Submitted to: Florida Entomologist
Publication Type: Peer Reviewed Journal
Publication Acceptance Date: 4/15/2011
Publication Date: 6/1/2011
Citation: Hardke, J.T., Temple, J.H., Leonard, R., Jackson, R.E. 2011. Laboratory toxicity and field efficacy of selected insecticides against fall armyworm (Lepidoptera: Notctuidae). Florida Entomologist. 94:272-278.

Interpretive Summary: Fall armyworm is an occasional but often serious pest of several southern row crops, including cotton, field corn, and grain sorghum. The purpose of this work was to generate comparisons between novel and older insecticide chemistries, as well as baseline information related to the response of this pest to the newer insecticides. This information will be important to decision makers dealing with infestations of fall armyworm in various crops.

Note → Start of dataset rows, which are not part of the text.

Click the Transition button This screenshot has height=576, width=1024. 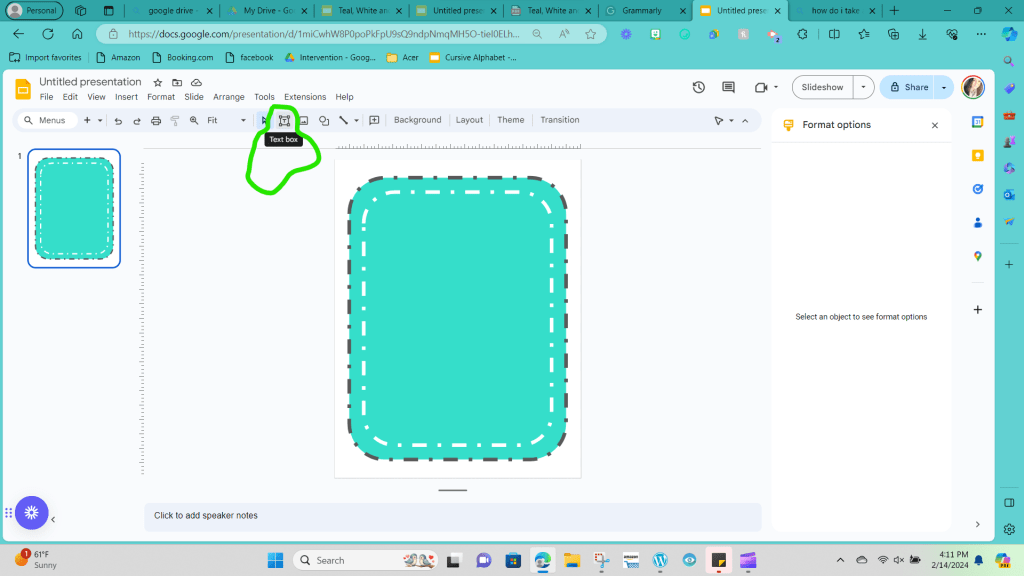click(559, 120)
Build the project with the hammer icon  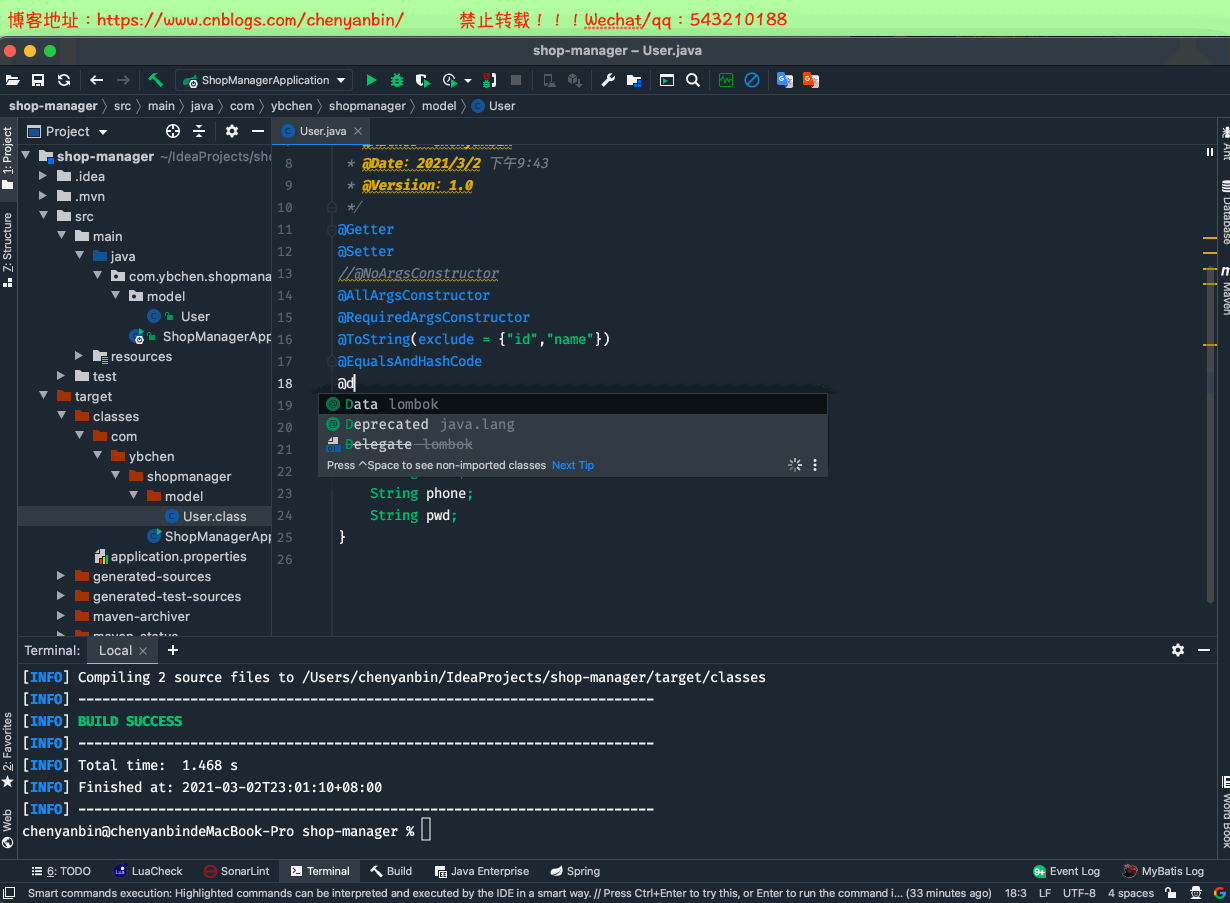point(155,80)
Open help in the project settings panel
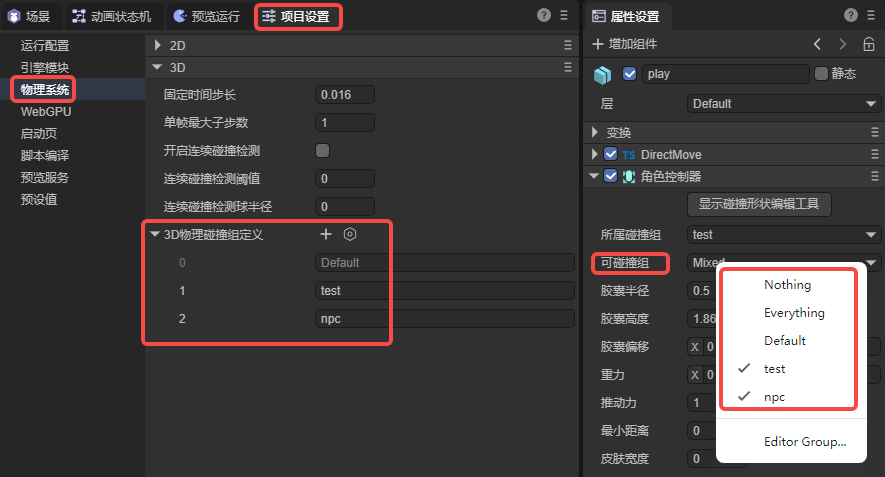The image size is (885, 477). click(544, 15)
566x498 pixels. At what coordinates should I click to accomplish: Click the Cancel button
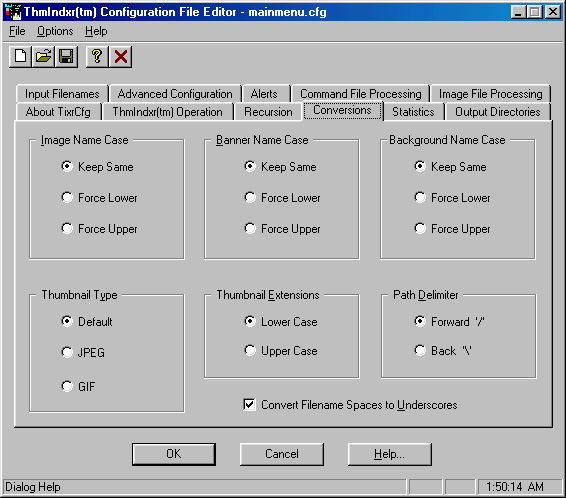click(282, 454)
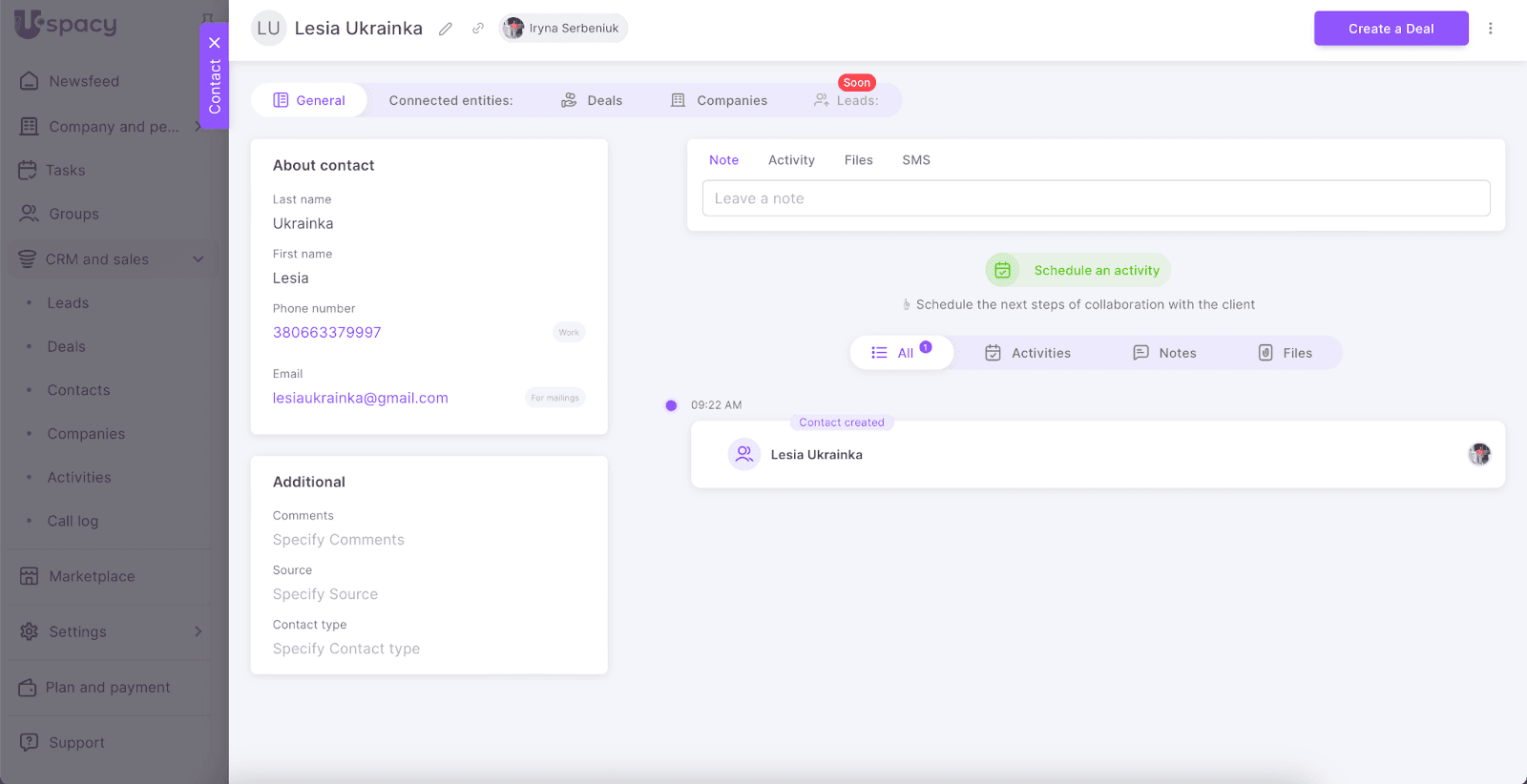The height and width of the screenshot is (784, 1527).
Task: Collapse the CRM and sales section
Action: tap(199, 259)
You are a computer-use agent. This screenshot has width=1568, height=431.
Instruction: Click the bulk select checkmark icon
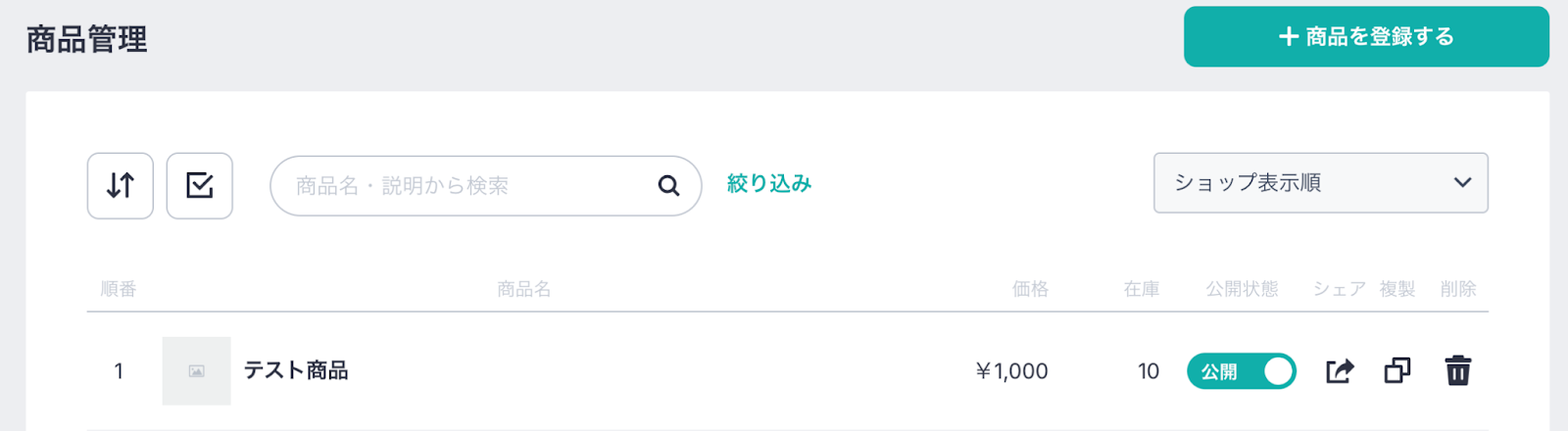coord(200,185)
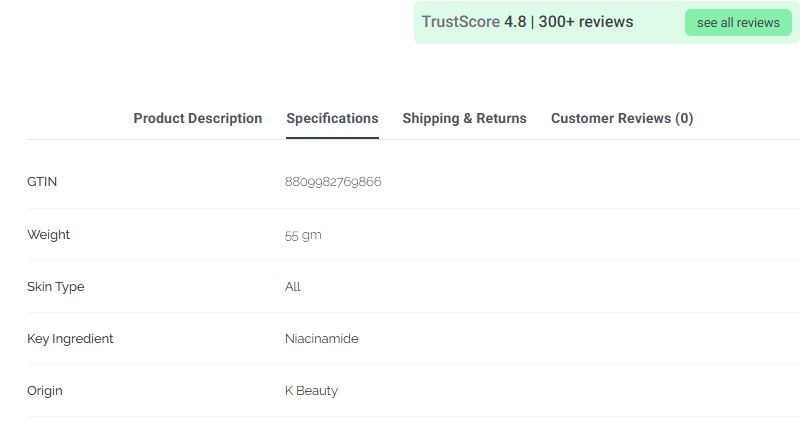This screenshot has width=808, height=429.
Task: Click the Niacinamide ingredient value
Action: pos(321,339)
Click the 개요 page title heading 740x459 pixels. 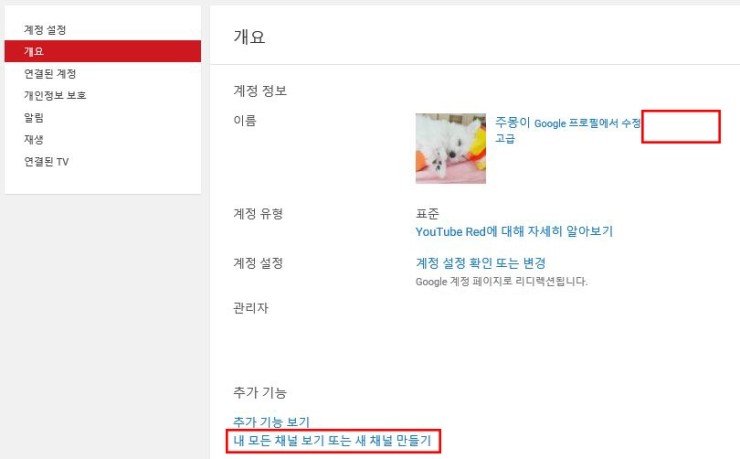point(249,37)
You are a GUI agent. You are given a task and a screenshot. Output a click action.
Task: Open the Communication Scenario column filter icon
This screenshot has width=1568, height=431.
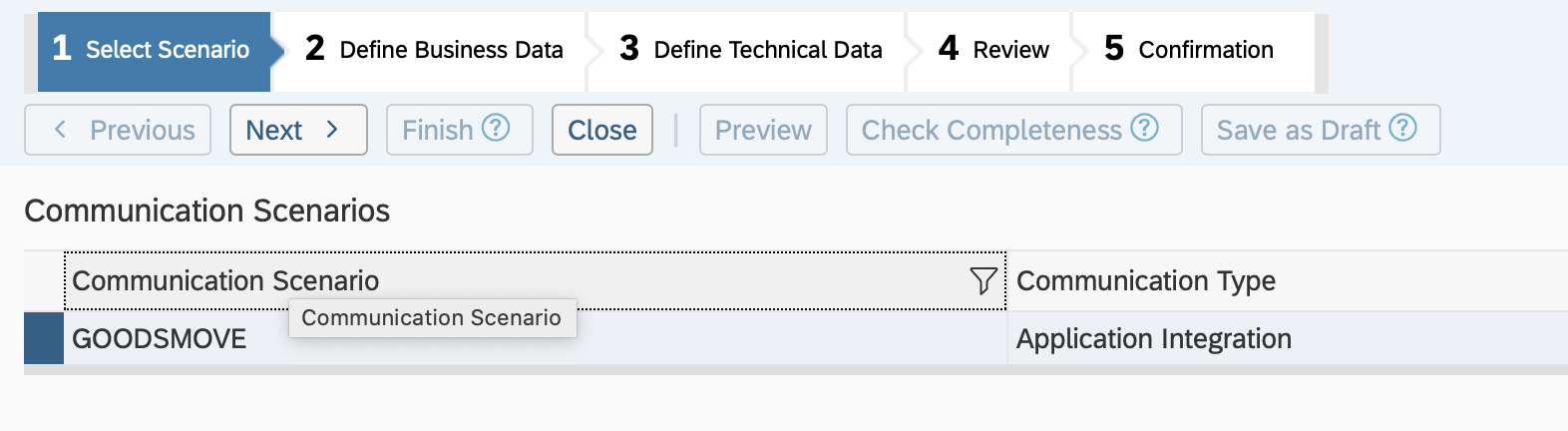pos(982,281)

Technical Abstract: Fall armyworm, Spodoptera frugiperda (J. E. Smith), is an occasional but often serious pest of several southern row crops, including: cotton, field corn, and grain sorghum. The objective of these studies was to generate baseline dose-mortality responses for fall armyworm larvae in laboratory bioassays, to confirm field efficacy against natural infestations, and determine residual efficacy of selected insecticides. These studies evaluated four recently developed insecticides (chlorantraniliprole, cyantraniliprole, flubendiamide, and spinetoram) and five commercial standards (indoxacarb, lambda-cyhalothrin, methoxyfenozide, novaluron, and spinosad). In diet-incorporated assays, the LC50 values of chlorantranilprole and spinetoram were significantly lower than the LC50’s of all other insecticides. The results of a field trial against a native fall armyworm infestation in grain sorghum indicated that chlorantraniliprole reduced the number of infested whorls below that in the non-treated control and the lambda-cyhalothrin- and methoxyfenozide-treated plots at three days after treatment (DAT). At seven DAT, no insecticides significantly reduced the number of infested whorls below that in the non-treated plots. In residual efficacy studies, exposure of fall armyworm larvae to chlorantraniliprole- and cyantraniliprole-treated tissue resulted in significantly greater mortality compared to those exposed to non-treated tissue and lambda-cyhalothrin-, flubendiamide-, novaluron-, and methoxyfenozide-treated tissues at 7 DAT. In addition, chlorantraniliprole and cyantraniliprole were the only compounds which resulted in >40% mortality at 28 DAT. These results indicate that newer insecticides are equal to or more efficacious against fall armyworm than traditional insecticides.